Diver was seaman under Jones Act even though work-site vessels were not under employer's common ownership or control

Law Reporter, Aug 1999

Diver was seaman under Jones Act even though work-site vessels were not under employer's common ownership or control.

Wisner v. Professional Divers, _ So. 2d _, No.98-C1755, 1999 WL 105335 (La. Mar. 2, 1999).

The Louisiana Supreme Court held that a commercial diver was a seaman under the Jones Act, 46 U.S.C. 688, even though the vessels on which he worked were not under his employer's common ownership and control.

Here, a commercial diver was employed by a diving contracting company installing anodes and repairing pipelines on a fixed platform that was owned by an oil company. He became ill after a dive. Before this incident, he had worked for the contracting company for two years on approximately fourteen different vessels that were owned by twelve different companies.

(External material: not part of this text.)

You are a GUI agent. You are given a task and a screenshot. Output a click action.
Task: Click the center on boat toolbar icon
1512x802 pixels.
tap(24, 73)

The diver filed a petition alleging that he was a Jones Act seaman employed by the diving contractor at the time of his injury. The contractor moved for summary judgment, arguing that the diver was not a Jones Act seaman but rather a maritime worker who should be compensated under the Longshore and Harbor Workers' Compensation Act (LHWCA), 33 U.S.C. 901 etseq., a statute that is designed to address personal injury claims of landbased maritime employees. Under the Jones Act, a common law negligence action and an action for breach of warrant for unseaworthiness are both available to an employee. Under the LHWCA, however, an employee's options are more limited.

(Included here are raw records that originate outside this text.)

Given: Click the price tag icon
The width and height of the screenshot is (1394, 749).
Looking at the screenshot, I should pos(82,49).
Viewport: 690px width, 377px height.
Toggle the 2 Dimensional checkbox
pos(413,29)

The trial court granted the contractor's motion, pointing out that the diver did not have a substantial connection to a vessel or fleet of vessels under common ownership. The appellate court affirmed.

Reversing, the state high court explained that whether the vessel or fleet of vessels was under an employer's common ownership is just one factor to be examined when determining whether an employee is a seaman under the Jones Act. Citing case law, the court said that plaintiff satisfied several other factors. First, the diver's work with the contractor was of substantial duration and was performed with the requisite degree of continuity and regularity. He was more than a land-based worker whose connection to the vessel was transitory. He had spent 90 percent of his work life with the contractor as a diver, during which time he ate and slept on the vessels and essentially made them his home. Second, plaintiff performed substantial duties that contributed to the vessel's function. Installing anodes and repairing pipelines were essential to the completion of the vessel's operation and its movement from one spot to another. Third, the nature of plaintiff's duties, the fact that he performed them underwater and routinely exposed himself to the hazards of the sea, clearly qualified plaintiff as a seaman.

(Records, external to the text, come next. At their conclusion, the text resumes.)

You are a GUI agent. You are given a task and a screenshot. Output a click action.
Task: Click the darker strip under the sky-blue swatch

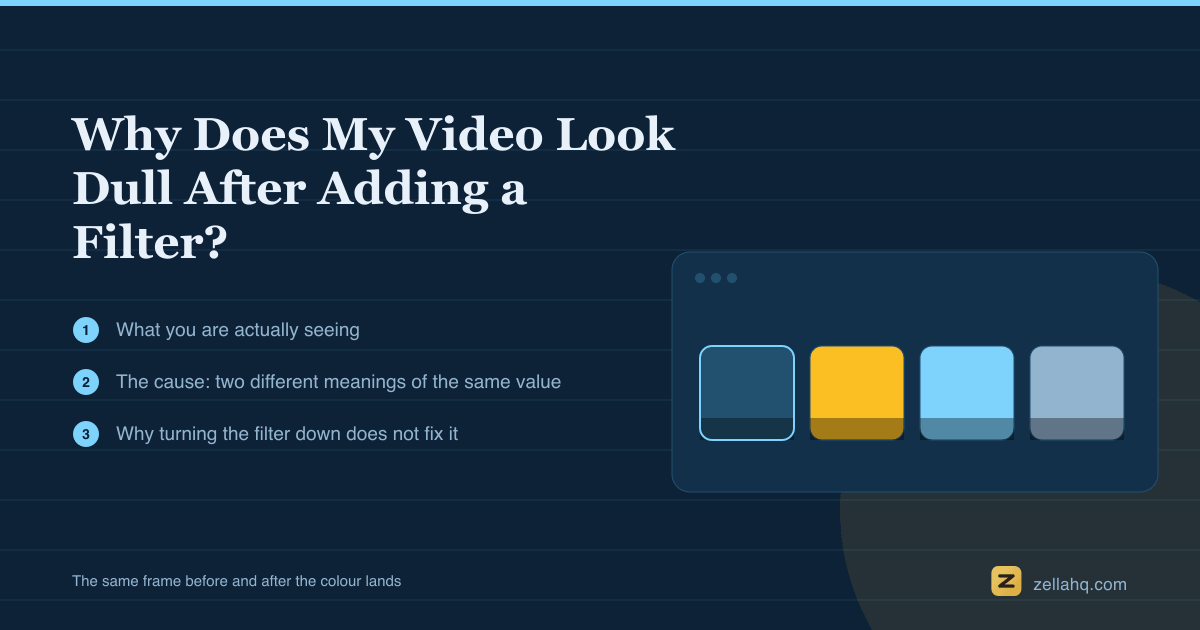[x=967, y=429]
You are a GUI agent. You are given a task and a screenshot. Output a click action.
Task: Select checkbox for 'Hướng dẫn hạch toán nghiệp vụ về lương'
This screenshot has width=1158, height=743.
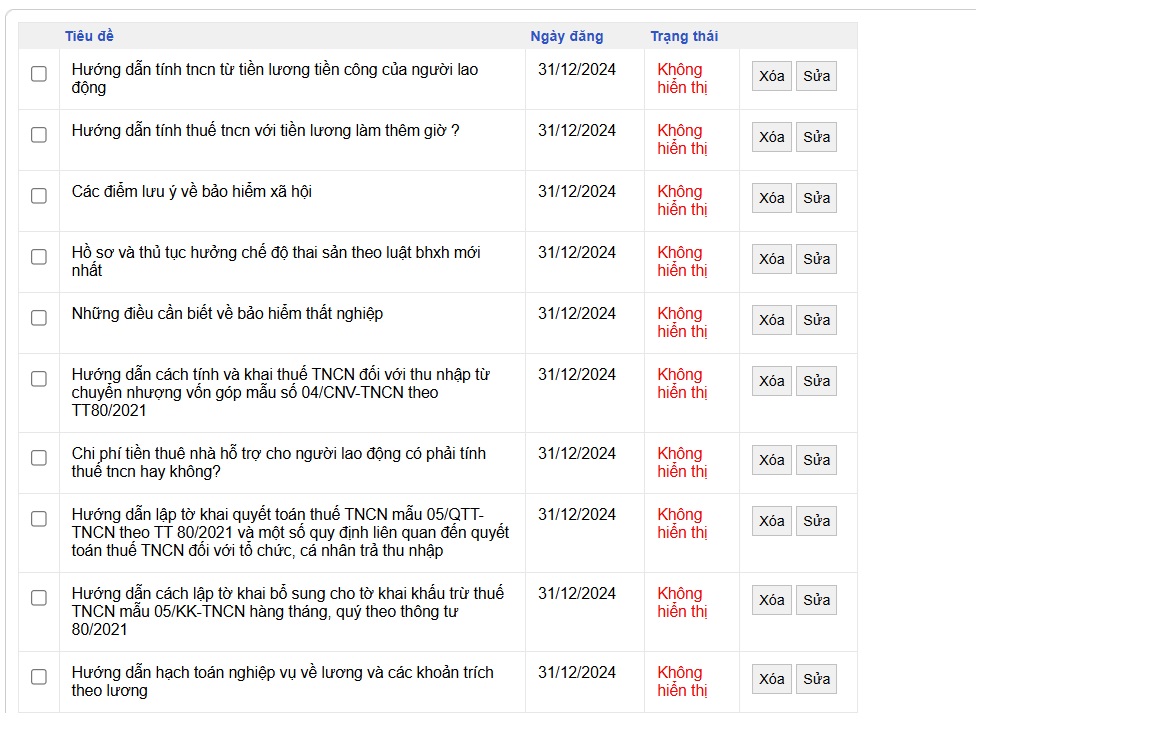39,677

Jones Act coverage should not be withheld because vessels are not under the employer's common ownership or control, the court ruled. When claimants are continuously subjected to the perils of the sea and engaged in classical seaman's work, employers should not be allowed to deny Jones Act coverage to seamen by arrangements with third parties regarding a vessel's operation or by the manner in which work is assigned.

Plaintiff's Counsel:

*James A. George, Baton Rouge, La.

[Comment For another case involving the issue of whether a commercial diver was a seaman under the Jones Act, see Foulk v. Donjon Marine Co., 42 ATLA L. Rep. 124 (May 1999). *David B. Winkler, Philadelphia, Pa., represented plaintiffs in that case.]